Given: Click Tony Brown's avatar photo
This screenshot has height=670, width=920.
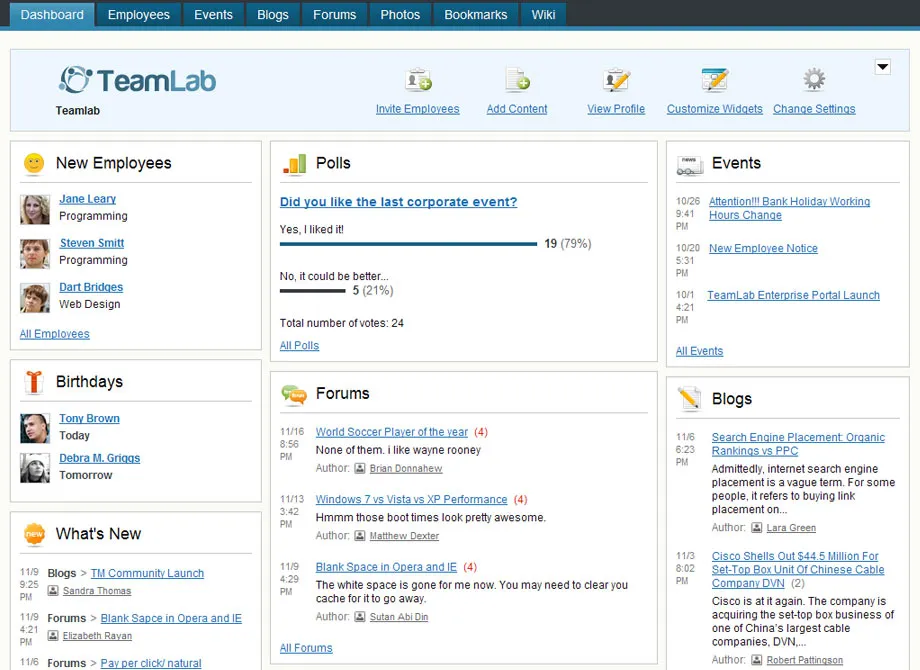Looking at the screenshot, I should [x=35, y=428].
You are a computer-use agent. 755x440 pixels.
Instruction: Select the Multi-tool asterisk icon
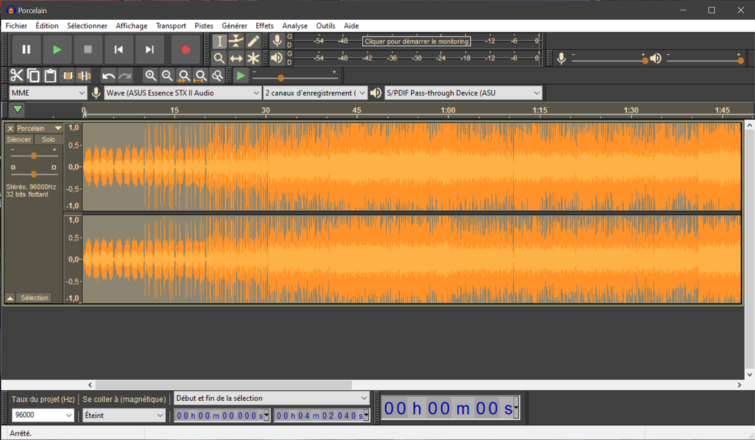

> **EXERCISE OBJECTIVE**
Only the text of the records belongs in the answer, printed exactly and without pictures.

> **TASK OUTPUT**
Given: Click Tony Brown's avatar photo
This screenshot has height=670, width=920.
Looking at the screenshot, I should [x=35, y=428].
You are a computer-use agent. 755x440 pixels.
Instruction: Select the Multi-tool asterisk icon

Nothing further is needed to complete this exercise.